Posted Oct 28, 2012 20:31 UTC (Sun) by dlang (guest, #313) [Link] (3 responses)

> Just to be clear that should be qualified as: "Any other recent ARM system with a GPU"

Yes, this is a good point. The problem is with the GPU vendors. In the ARM space, they are where NVIDIA and ATI were about 8 years ago, but in this case, it's all vendors, including Intel.

What peculiar semantics

Posted Oct 29, 2012 9:13 UTC (Mon) by khim (subscriber, #9252) [Link] (2 responses)

What Intel chips are your talking about? Intel stopped producing ARM chips more then five years ago...

What peculiar semantics

Posted Oct 29, 2012 18:04 UTC (Mon) by dlang (guest, #313) [Link] (1 responses)

Intel's mobile chipsets are just like everyone else's (except broadcom now), closed binary blobs running either in the kernel or in userspace.

What peculiar semantics

Posted Oct 30, 2012 0:27 UTC (Tue) by cyanit (guest, #86671) [Link]

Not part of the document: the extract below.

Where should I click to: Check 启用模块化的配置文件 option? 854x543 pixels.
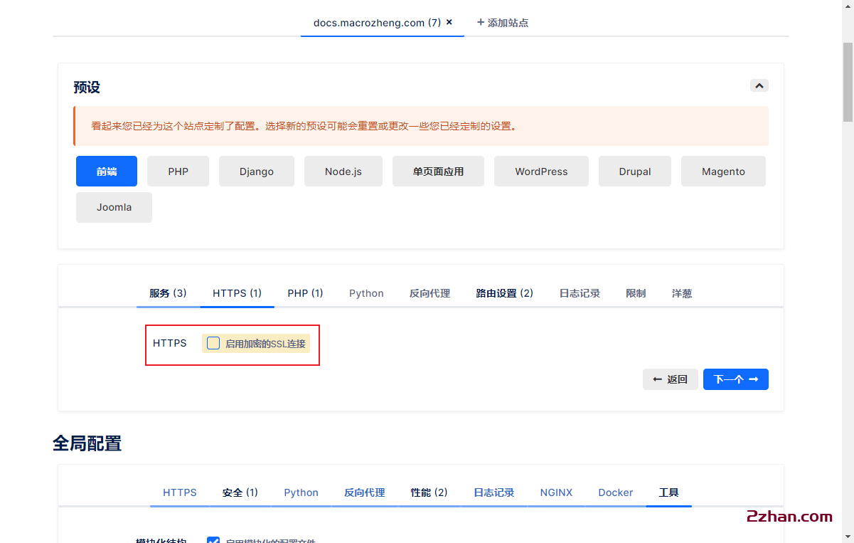213,541
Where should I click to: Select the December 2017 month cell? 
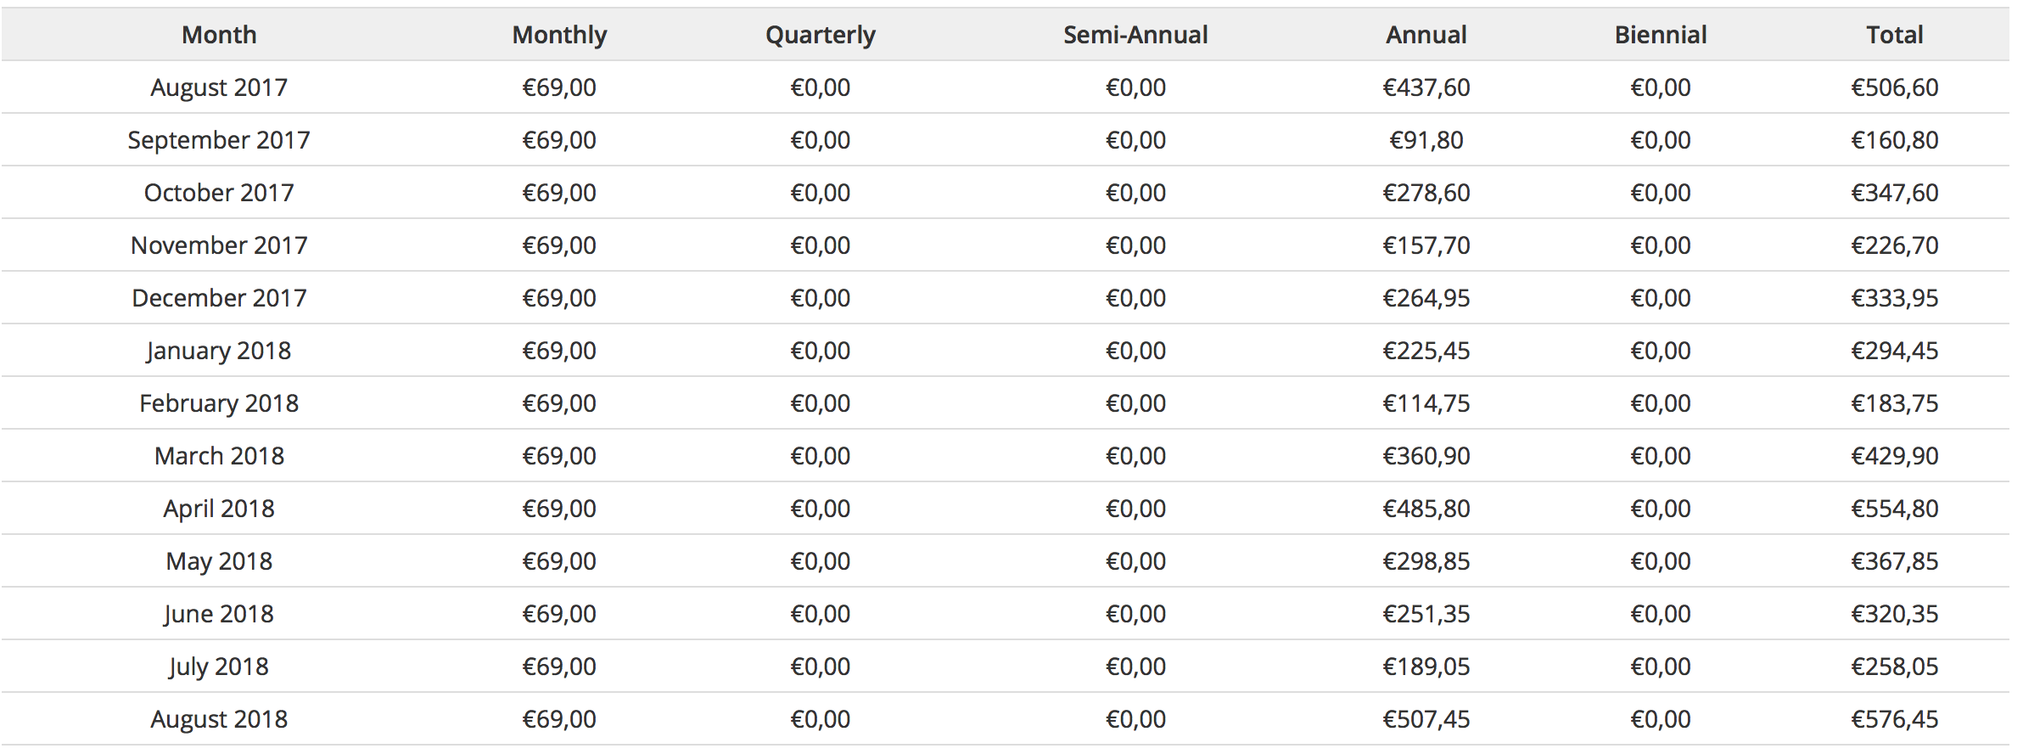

It seems that Intel might eventually replace Atom with scaled down versions of their laptop CPUs, and those come with documented GPUs with open source drivers.

What peculiar semantics

Posted Oct 29, 2012 11:27 UTC (Mon) by njwhite (guest, #51848) [Link] (1 responses)

> they think they are special, and have all patented themselves into corners

It's ironic that patents have forced them to be even more secretive about the workings of their products, given that the entire point is supposed to be reducing secrecy. Not that anybody here needs convincing that patents in our space are harmful...

What peculiar semantics

Posted Oct 31, 2012 0:36 UTC (Wed) by JanC_ (guest, #34940) [Link]

All of them are afraid that they are probably unknowingly using some patented technology (they can't check a zillion patents), and opening up would make a lawsuit about that more likely...

So yes, patents are having the opposite effect as to what they were intended for.